Deliverables may require the Customer to obtain additional third party products. Third Party Products and Services are resold by Identity Solutions as non-returnable, sold “as is” subject to manufacturer’s specifications and warranty is return to base. All software is licensed and subject to the original licensor terms and conditions generally supplied with the software or available on request. Any intellectual property indemnity, support and warranty is as offered by the manufacturer.

24. Changes and Variations: 

The provisions of this Agreement cannot be varied, except by agreement in writing signed by the Parties. If either Party wishes to vary the Agreement, or any SOW or Quote, the proposing party shall submit a copy of the proposed variations to the other party (the receiving party), specifying a reasonable period in which the receiving party is to provide written notice of acceptance or rejections of the proposal. If the receiving party accepts the variations, the Agreement, SOW or Quote will be deemed to be so amended from the date of acceptance. If the receiving party rejects the proposed variations, each Party will perform the Agreement, SOW or Quote in accordance with the unvaried terms. If the proposed change is a major variation or out of scope, the responding party will provide an estimate of additional costs of preparing a formal change request. If requested to proceed, the costs for the preparation of the change request are payable by the requesting party regardless of whether the actual change proceeds or not.

25. Confidentiality: 

Each party agrees to keep confidential information which is marked or by its nature confidential and shall protect, not disclose or use such for its own benefit except as permitted by a SOW.

26. Publicity: 

The parties agree reasonably consent to the other party using their name, relationship and generic details of services provided for promotional purposes.

27. Precedence: 

References to any rights or obligations under this Agreement also include any relevant rights or obligations specified in a SOW or Quote.
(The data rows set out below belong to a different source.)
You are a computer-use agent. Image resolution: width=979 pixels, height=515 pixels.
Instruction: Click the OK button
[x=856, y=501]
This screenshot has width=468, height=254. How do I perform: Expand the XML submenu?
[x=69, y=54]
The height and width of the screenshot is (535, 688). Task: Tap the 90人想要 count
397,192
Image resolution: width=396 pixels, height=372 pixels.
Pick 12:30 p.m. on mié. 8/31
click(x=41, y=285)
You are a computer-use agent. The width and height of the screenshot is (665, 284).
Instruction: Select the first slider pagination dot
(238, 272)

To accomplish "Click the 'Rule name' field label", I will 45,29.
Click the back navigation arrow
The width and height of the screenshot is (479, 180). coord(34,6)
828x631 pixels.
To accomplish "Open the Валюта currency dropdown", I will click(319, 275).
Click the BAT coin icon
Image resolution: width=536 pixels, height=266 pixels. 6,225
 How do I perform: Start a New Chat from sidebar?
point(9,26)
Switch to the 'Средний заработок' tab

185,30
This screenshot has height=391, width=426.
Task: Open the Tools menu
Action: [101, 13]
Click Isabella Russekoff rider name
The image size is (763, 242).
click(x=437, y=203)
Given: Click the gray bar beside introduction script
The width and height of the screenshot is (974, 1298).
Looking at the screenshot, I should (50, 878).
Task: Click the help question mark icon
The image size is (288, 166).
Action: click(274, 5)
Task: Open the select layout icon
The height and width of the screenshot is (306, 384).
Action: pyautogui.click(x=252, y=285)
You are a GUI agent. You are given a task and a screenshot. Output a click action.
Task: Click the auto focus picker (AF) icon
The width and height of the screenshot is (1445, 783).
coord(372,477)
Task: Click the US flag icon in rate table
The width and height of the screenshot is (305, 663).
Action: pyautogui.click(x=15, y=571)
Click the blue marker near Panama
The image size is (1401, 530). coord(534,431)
Where there is any inconsistency between any rights or obligations under this Agreement, and any rights or obligations specified in a SOW or Order Form, the rights and obligations specified in the SOW or Quote shall prevail to the extent of any inconsistency.

28. Assignment:

Identity Solutions may assign this Agreement and any SOW to its related subsidiary.

29. Poaching: 

For the term of each SOW plus 12 months, neither party will directly or indirectly employ or engage as an employee or contractor nor solicit the employment of each others' employees or contractors, that are or were connected with or have come into contact with the other as a result of the SOW, unless the others party’s prior written approval is obtained.

30. Export Laws: 

Products, including technical information, software and services of overseas origin may be subject to export or re-export control laws and Customer agrees to comply with their use and re-export.

31. Governing Law: 

These terms are to be construed subject to the laws and courts of Victoria. If any provisions are held invalid, void, illegal or unenforceable, the validity, existence, legality and enforceability of the remaining provisions shall not be affected, prejudiced or impaired.